MH17: Australia slams video appearing to show crash aftermath

Story highlights

  • Footage shows a man in combat fatigues emptying a backpack on the ground
  • News Corp Australia reports Russian-backed rebels filmed the video
  • "It is disgusting to watch that video footage," Australian foreign affairs minister says

(CNN)A year after Malaysia Airlines Flight 17 was shot down over Ukraine, Australian leaders have slammed harrowing video footage that appears to show Russian-speaking fighters rifling through the belongings of victims at the crash site.

News Corp Australia published the video Friday as relatives of the 298 people killed aboard the commercial airliner still wait for those responsible to be brought to justice.
    The footage shows smoldering wreckage strewn across a grassy field. At one point, a man dressed in combat fatigues dumps clothes and other belongings out of a backpack.
    In the background, voices can be heard speaking Russian, telling "civilians" to leave the area.
    People talking off camera remark that the aircraft was a passenger plane carrying foreigners. One of them asks how it was allowed to fly through the area.
    News Corp Australia reported that Russian-backed rebels filmed the footage using a camcorder.
    CNN couldn't immediately verify whether the video is authentic or who the people in it are. But top government officials in Australia, 38 of whose citizens and residents were on the aircraft, spoke out about it.
    News Corp Australia flagged the footage as new in its reports Friday, but it appears at least some may already have been in the public domain.

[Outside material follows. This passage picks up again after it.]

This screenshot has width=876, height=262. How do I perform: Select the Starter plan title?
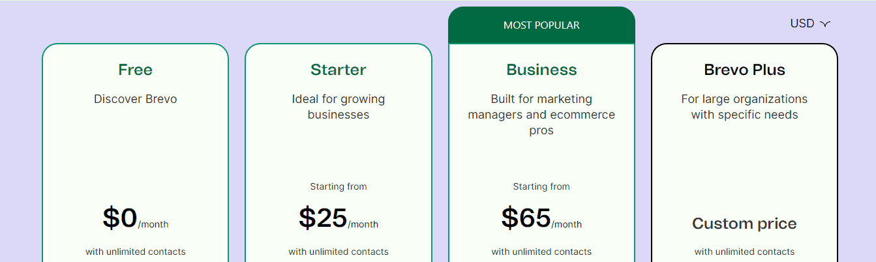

    Minister: 'It is disgusting'

    "It is disgusting to watch that video footage," Australian Foreign Affairs Minister Julie Bishop told CNN affiliate Sky News. "I can't verify the authenticity of it, but it is certainly consistent with all that we were told, the advice that we received 12 months ago, that Flight MH17 had been shot down by a missile in eastern Ukraine and that the pro-Russian separatists were involved."
    MH17 tragedy: One year later
    MH17 tragedy: One year later

      JUST WATCHED

      MH17 tragedy: One year later

    MUST WATCH

    MH17 tragedy: One year later 03:08
    Multiple Western nations, as well as the Ukrainian government, have said they believe pro-Russian rebels operating in the region shot down the plane. Rebel leaders and the Russian government have repeatedly disputed the accusations.
    The crash site was in an area of war-torn eastern Ukraine largely controlled by rebel groups.
    Australian Prime Minister Tony Abbott said the video "highlights the fact that this was an atrocity, it was in no way an accident. They may not have known that they were shooting down a civilian passenger plane, but they were deliberately shooting out of the sky what they knew was a large aircraft."
    "We are confident that it was weaponry that came across the border from Russia, fired and then shortly thereafter -- once it was realized what had happened -- it went back into Russia," Abbott said in an interview with the Australian Broadcasting Corp.

    Chaos at crash site

    Reports of people going through victims' belongings at the chaotic, unsecured MH17 crash site aren't new. Western and Ukrainian leaders criticized such acts last year.
    "The facts of looting, how the terrorists are dealing with the bodies, are beyond the moral boundaries," Ukrainian President Petro Poroshenko, whose government is locked in a bitter conflict with the rebels, said at the time.
    The reported interference with the wreckage and difficulties gaining access to the crash site have complicated the task of investigators seeking to establish what happened.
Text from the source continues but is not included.